IP and Storage In Everything
(sponsor Lok Technology) 1.5 million square feet of show space, 200,000 attendees, and boy are my feet tired after a day in Las Vegas at this year's Consumer Electronics Show. I was really glad to have been at the show this year, but it was completely over-the-top and I hope I never have to go again. Worse than any Comdex I attended, by far. Actually, the death of Comdex last year probably contributed to the size and breadth of the show. I had the opportunity to walk the floor with Satjiv Chahil for a few hours and he observed that "Finally Comdex and CES have been combined..."
But part of that sense that these two shows have combined comes from the collision of the two industries. Computer companies are finally recognizing that they must have great consumer design in their products. For example, check out the products being manufactured by the Taiwanese company BenQ. Remember Acer? That is where the BenQ brand came from. But in just three years they have rocketed into a top position for LCD displays by providing great consumer designs. They now have a product line that rivals Sony for breadth in consumer electronics/computing products with MP3 players, computers, home entertainment systems, etc.
While computer companies are learning about consumer design, the traditional consumer electronics companies are learning about computing. The new religion is IP connectivity and data storage in every device. As one example, Sharp was showing a television set that had a built in DVR which could also connect to your home Microsoft Network via WiFi. Yes, you can record Desperate Housewives and transfer the file over to your home PC just like moving a file around from one PC to another on a home network.
In fact, I would go so far as to say that every interesting new consumer electronics product either has data storage or network connectivity or both. And all of the devices are learning to talk to each other. 2005 will be an impressive year for the digital home movement.
A few other show observations:
Worst Marketing Idea -- SBC's "U-verse" name for its new bundled data services offering
Biggest Marketing Flop -- Sony with nothing new to say, nothing new to show, and even their new Qualia brand is a complete failure with nothing that comes close to last year's B&O lineup (yes, I got into their miserable "invitation only" display area). But the biggest flop for Sony was herding show goers into a 6-minute movie that did more to promote the Ford Mustang brand and the Hummer brands than anything Sony manufactures. Trap me for 6 minutes and all you want to show me is a bunch of kids speeding around in a mustang?
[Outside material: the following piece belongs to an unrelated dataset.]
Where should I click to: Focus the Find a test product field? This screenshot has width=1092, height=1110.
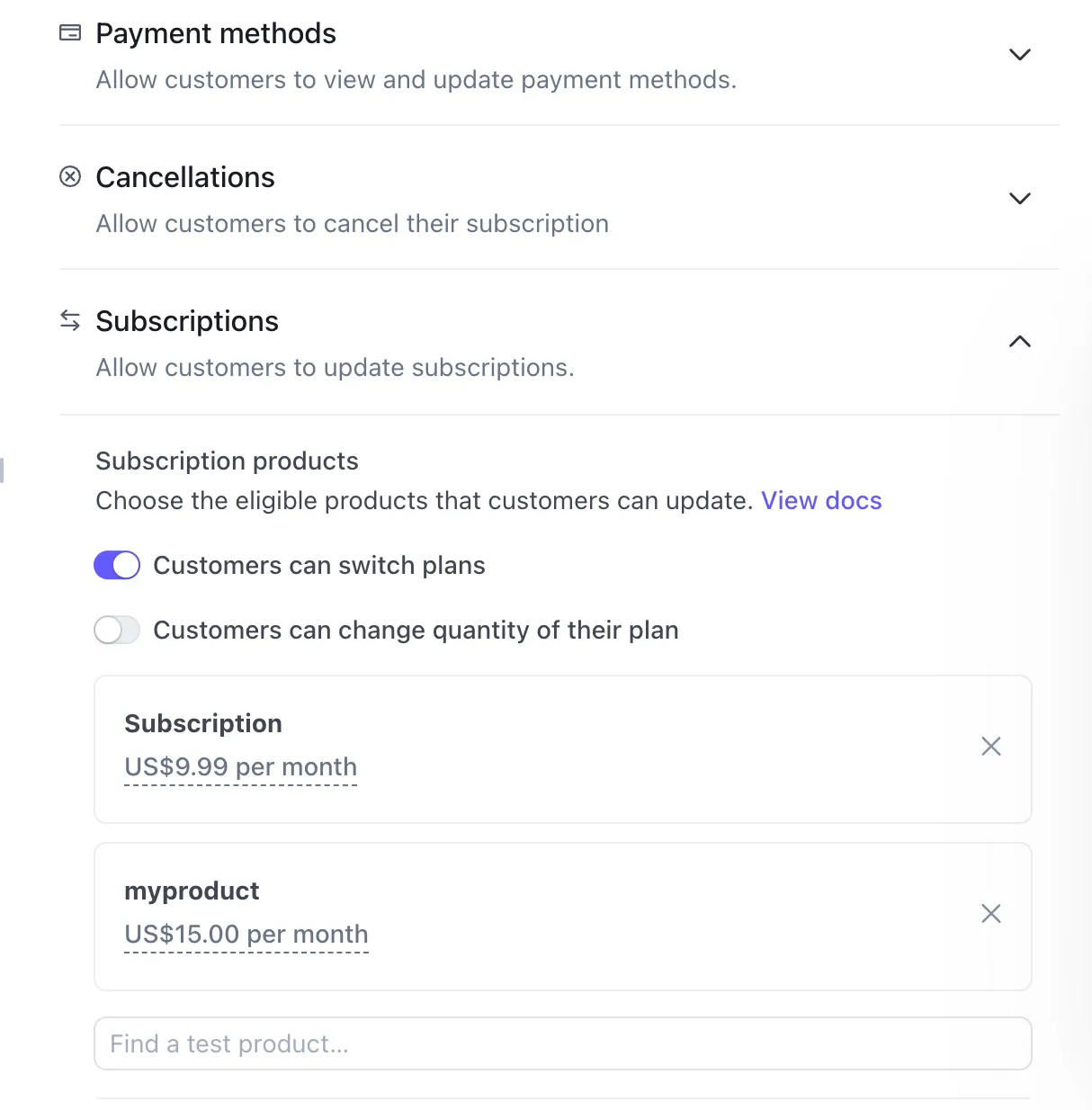pyautogui.click(x=563, y=1043)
Are your marketing people morons?
Weirdest Marketing Idea -- Motorola put a MOUNTAIN in the parking lot, covered it with snow, and hired snowboarders to do tricks. Yes, I am serious, snowboarders in a parking lot in Las Vegas. What were they advertising? Who knows!
Best Flat Screen HDTV Designs -- The new Aquos brand from Sharp. Stunningly beautiful.
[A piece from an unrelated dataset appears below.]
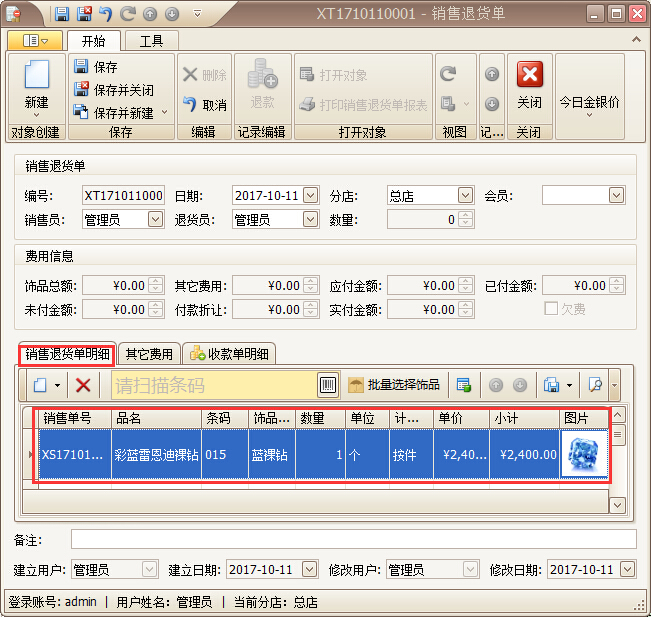This screenshot has width=651, height=617.
Task: Open the 其它费用 tab
Action: (148, 354)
Most Amusing Celebrity Sighting -- Watching Jeffrey Pulver lose money playing Poker at the Bellagio.
Most Surprising Celebrity Sighting -- Paul Allen standing around in the Microsoft booth chatting with anyone who walked up ("How about those Seahawks!").
Best Geek moment on the strip -- The news ticker at Bally's streaming the news that Six Apart has acquired blogging company LiveJournal
Weirdest insider tip -- from a Real Media employee who admitted that they went on the web to etradeshowgirls.com to hire their booth staff.
Best CES moment -- getting on the plane to come home.